Field of blooms, Butler Gulch
Columbine, Butler Gulch
- Wind is the archenemy of the wildflower photographer. Even with a tripod and fast shutter speeds, you’re probably not going to get a good shot of a moving flower. This will be a good time for you to work on that characteristic that is critical for photographers: patience. Really super windy days are not good days to attempt wildflower photography, but if it’s just a little breezy, wait it out. The wind will generally let up here and there, so seize that moment to take your shot.
- A tripod really is necessary to get super crisp flower shots. Often you’ll be shooting in lower light conditions, such as in the dappled light of the forest or at sunrise or whatever, and you’ll need to use slower shutter speeds, for which a tripod is critical. Even in ideal light conditions, a tripod is your best bet for capturing nice sharp photos.
Alpine avens, Butler Gulch
- Get low. Shooting flowers from above is rarely the best angle. Mix it up. Get really low and shoot from underneath the flower. Be creative. You knees will get dirty, but it’s worth the effort.
- Tread lightly. Don’t go stomping all over a whole field of flowers and other plants just to get at the one you want to photograph. It’s just not nice.

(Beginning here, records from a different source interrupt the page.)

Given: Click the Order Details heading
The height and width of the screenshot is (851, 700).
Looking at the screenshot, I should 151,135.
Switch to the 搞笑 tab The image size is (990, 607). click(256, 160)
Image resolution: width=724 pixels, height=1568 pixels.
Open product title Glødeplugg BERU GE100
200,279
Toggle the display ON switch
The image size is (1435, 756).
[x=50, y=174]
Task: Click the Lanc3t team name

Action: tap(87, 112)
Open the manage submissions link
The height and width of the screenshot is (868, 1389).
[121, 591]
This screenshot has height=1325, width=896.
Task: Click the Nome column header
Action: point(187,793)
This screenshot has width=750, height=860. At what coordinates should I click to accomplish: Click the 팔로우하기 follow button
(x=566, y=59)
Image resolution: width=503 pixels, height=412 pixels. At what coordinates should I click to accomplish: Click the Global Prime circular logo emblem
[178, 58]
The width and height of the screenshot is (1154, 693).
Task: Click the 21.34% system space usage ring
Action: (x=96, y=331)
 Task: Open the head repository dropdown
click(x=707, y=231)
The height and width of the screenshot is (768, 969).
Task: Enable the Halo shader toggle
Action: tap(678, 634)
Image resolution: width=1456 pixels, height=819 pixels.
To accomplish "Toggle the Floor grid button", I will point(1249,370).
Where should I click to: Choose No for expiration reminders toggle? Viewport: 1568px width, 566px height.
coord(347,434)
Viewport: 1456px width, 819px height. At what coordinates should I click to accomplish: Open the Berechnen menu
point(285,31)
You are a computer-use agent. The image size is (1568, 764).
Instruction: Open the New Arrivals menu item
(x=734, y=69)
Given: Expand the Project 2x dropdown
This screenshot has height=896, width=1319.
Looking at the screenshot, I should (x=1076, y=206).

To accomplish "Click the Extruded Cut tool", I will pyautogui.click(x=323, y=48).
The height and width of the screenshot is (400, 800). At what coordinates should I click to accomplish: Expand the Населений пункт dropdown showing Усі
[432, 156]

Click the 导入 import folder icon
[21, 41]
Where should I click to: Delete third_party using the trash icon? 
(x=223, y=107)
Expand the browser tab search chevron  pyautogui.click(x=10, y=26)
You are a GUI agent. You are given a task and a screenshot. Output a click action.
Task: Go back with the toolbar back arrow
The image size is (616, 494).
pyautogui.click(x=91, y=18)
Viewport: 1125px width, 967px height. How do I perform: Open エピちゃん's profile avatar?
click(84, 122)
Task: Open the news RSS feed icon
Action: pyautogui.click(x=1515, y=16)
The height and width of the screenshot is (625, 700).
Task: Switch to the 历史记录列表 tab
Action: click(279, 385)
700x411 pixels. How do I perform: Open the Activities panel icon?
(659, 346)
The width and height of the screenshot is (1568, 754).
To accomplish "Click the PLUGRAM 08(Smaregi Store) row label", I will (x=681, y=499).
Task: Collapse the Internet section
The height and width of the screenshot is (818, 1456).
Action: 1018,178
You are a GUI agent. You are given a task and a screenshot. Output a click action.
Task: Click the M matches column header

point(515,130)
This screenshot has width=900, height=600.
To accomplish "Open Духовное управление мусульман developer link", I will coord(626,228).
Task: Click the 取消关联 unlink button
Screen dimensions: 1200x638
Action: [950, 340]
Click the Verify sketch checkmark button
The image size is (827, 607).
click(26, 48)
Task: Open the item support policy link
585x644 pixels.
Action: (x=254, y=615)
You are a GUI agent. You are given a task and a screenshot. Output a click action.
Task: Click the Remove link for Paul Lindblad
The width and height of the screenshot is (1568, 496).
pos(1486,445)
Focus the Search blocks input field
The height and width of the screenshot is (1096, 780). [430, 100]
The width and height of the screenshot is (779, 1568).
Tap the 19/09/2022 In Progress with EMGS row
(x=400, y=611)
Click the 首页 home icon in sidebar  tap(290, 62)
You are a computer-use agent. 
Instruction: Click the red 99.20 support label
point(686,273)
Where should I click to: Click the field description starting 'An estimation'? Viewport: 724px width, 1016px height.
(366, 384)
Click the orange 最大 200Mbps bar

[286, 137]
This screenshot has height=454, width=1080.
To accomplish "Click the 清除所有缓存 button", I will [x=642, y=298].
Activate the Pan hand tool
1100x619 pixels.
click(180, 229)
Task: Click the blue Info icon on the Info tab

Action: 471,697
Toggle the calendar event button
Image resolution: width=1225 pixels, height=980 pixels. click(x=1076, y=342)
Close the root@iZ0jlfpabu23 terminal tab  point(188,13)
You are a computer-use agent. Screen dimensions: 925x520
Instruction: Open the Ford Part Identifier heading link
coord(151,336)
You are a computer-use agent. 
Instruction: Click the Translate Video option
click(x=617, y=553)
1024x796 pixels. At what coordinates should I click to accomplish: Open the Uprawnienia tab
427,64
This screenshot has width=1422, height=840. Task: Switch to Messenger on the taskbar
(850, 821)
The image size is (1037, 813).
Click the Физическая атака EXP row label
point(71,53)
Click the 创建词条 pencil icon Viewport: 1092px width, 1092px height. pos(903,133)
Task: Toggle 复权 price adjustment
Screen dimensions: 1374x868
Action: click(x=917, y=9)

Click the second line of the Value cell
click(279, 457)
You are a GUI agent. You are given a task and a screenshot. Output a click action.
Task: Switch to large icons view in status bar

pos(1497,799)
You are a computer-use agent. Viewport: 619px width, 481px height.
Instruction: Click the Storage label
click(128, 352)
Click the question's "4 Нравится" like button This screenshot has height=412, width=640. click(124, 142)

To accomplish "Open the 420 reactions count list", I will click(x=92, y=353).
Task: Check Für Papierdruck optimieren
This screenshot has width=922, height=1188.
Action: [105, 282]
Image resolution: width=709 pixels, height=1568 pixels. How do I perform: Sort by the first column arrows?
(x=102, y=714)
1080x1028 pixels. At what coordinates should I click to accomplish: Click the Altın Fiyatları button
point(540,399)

- Light: As with most other types of photography, the best times to shoot wildflowers are just after sunrise and just before sunset. For the rest of the day, it’s best if the sky is overcast or at least partly or mostly cloudy. The midday sun creates harsh shadows and highlights.
- If you absolutely must shoot in the middle of the day, consider using diffusers and reflectors to manipulate the light.
- Don’t use your on-camera flash.
- Lens: A macro lens or macro setting is best for photographing individual flowers. I generally use my 105mm macro lens when I’m shooting close up. If you have a point and shoot with a macro setting, experiment with that. Try the super macro if that’s an option. For landscape shots, a wider lens or setting is usually better.
Columbine landscape, Butler Gulch
- Composition: Get close. Fill the frame. Experiment with the Rule of Thirds. Don’t center every flower in the frame, but it’s ok sometimes. Try to capture the occasional bee, moth, butterfly or spider within your flower composition. Check your background for distracting elements. For landscape shots, try to find a fabulous background to complement that gorgeous field of blooms. Flowers also work well in the “intimate landscapes” that I wrote about HERE.
Mountain laurel intimate landscape, Diamond Lake
- Look for nice specimens. Don’t bother photographing the flower that’s covered in dust, damaged by frost or half eaten by a bug. Look for the most beautiful specimen(s) that you can find.
Dusky beardtongue, Mayflower Gulch
Of course I have to admit that I don’t do all this stuff. I rarely use a tripod, I almost always shoot in the harsh midday sun and I’ve never used diffusers or reflectors, etc. I definitely have a lot of room for improvement. But that’s what it’s all about – improving – so pick a couple of these tips at a time to work on and I can almost guarantee that your wildflower photos will start looking better.